To manage the Transaction we have TCL (Transaction Control language) with three commands in it COMMIT, ROLLBACK and Save Transaction. Click here to know about types of SQL Commands.

COMMIT- Commit Marks the end of a successful implicit or explicit transaction. COMMIT Transaction makes all data modifications performed since the start of the transaction a permanent part of the database.

ROLLBACK- Roll back an Explicit or Implicit transaction to the beginning of the transaction or to the Save point inside the transaction. Transaction can ROLLBACK Truncated table data.

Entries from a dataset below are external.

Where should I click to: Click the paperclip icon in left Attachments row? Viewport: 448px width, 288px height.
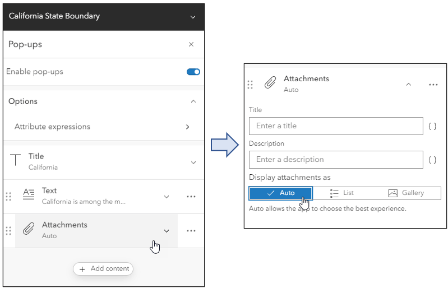coord(28,230)
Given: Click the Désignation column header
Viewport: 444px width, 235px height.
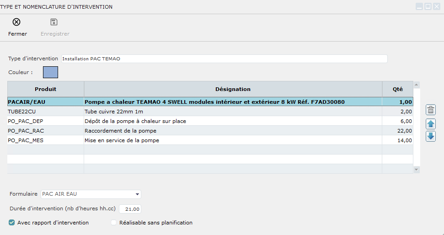Looking at the screenshot, I should 233,89.
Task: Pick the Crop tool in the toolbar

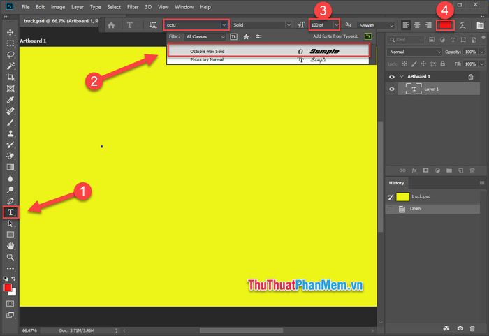Action: [x=10, y=77]
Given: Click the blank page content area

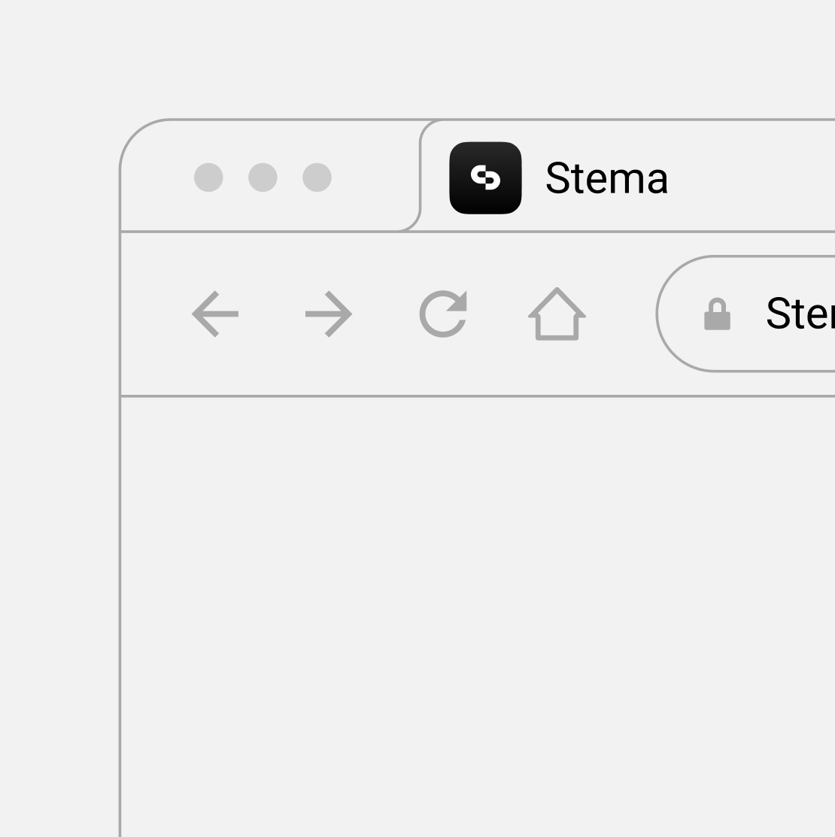Looking at the screenshot, I should (478, 617).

Save Transaction- A user can set a save point or marker within a transaction. The save point defines a location to which a transaction can return if part of the transaction is conditionally canceled. If a transaction is rolled back to a save point, it must be proceed to completion with more TSQL statement if needed and a COMMIT Transaction statement, or it must be canceled altogether by rolling the transaction back to its beginning. To cancel an entire transaction, use the ROLLBACK Transaction statement.

What are different modes of Transactions?

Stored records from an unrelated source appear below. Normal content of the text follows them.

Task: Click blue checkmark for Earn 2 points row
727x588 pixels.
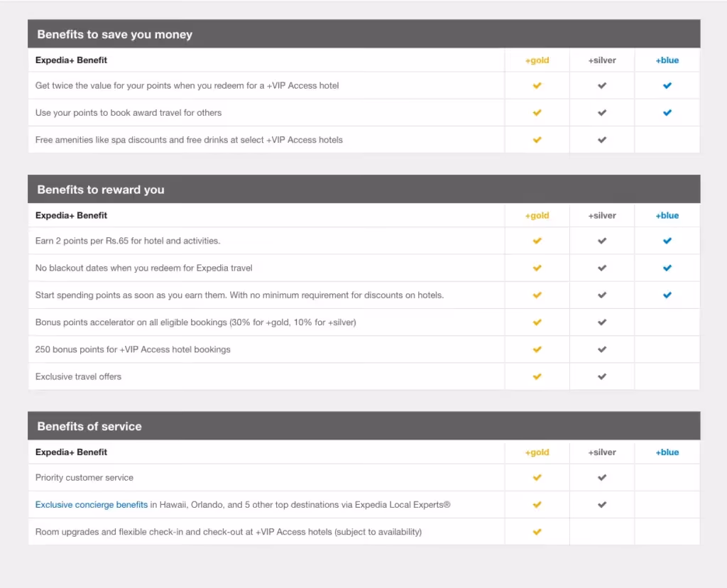Action: pyautogui.click(x=667, y=241)
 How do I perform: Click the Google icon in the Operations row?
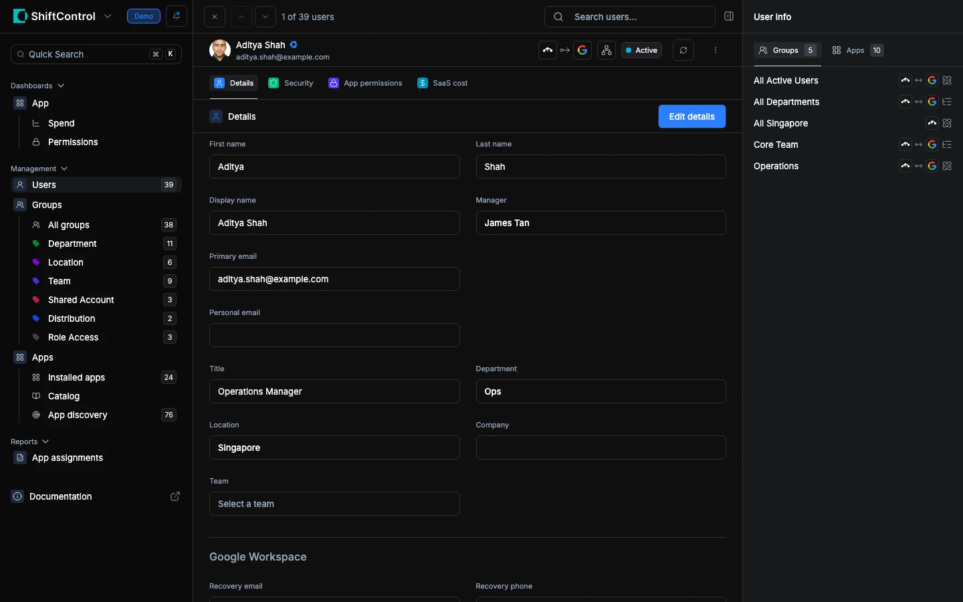coord(932,166)
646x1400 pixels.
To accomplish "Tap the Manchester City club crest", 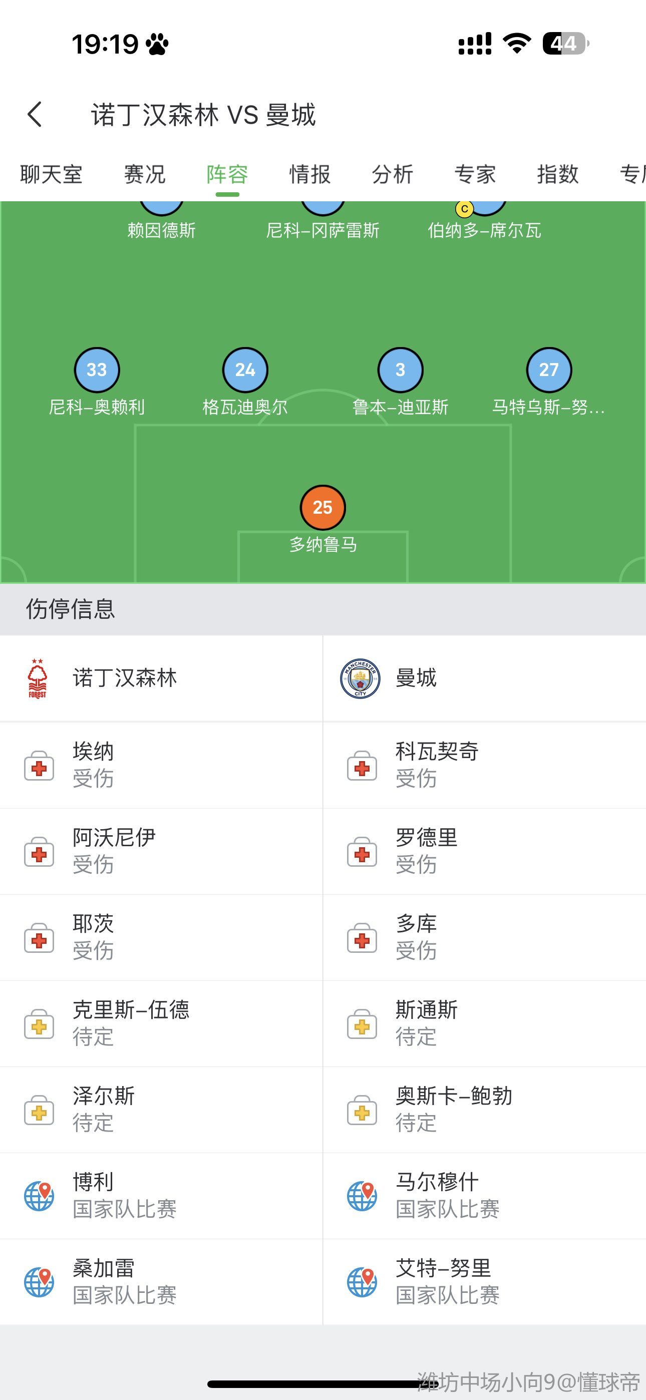I will (360, 678).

There are three modes of Transaction in SQL Server

1.      Auto Commit Transaction
2.      Implicit Transaction – A new transaction is implicitly started when the prior transaction completes, but each transaction is explicitly completed with a COMMIT or ROLLBACK keyword.
3.      Explicit Transaction – Each Transaction is explicitly stared with the Begin Transaction keyword and explicitly ended with a COMMIT or ROLLBACK keyword.

Auto Commit

By default SQL Server uses Auto commit transaction mode which means after executing each statement it will automatically commit it

Implicit Transactions

By default SQL Server uses Auto commit transaction mode but you can change it to Implicit Transaction mode using below query

SET IMPLICIT_TRANSACTONS ON

When SET IMPLICIT_TRANSACTIONS is set to ON, then it sets the connection into Implicit Transaction Mode, but when it is set to OFF, then it returns the connection to auto commit transaction mode. It is to be noted that When Transaction mode is changed to Implicit Transaction mode, it will remain ON only for the same connection it was set to ON.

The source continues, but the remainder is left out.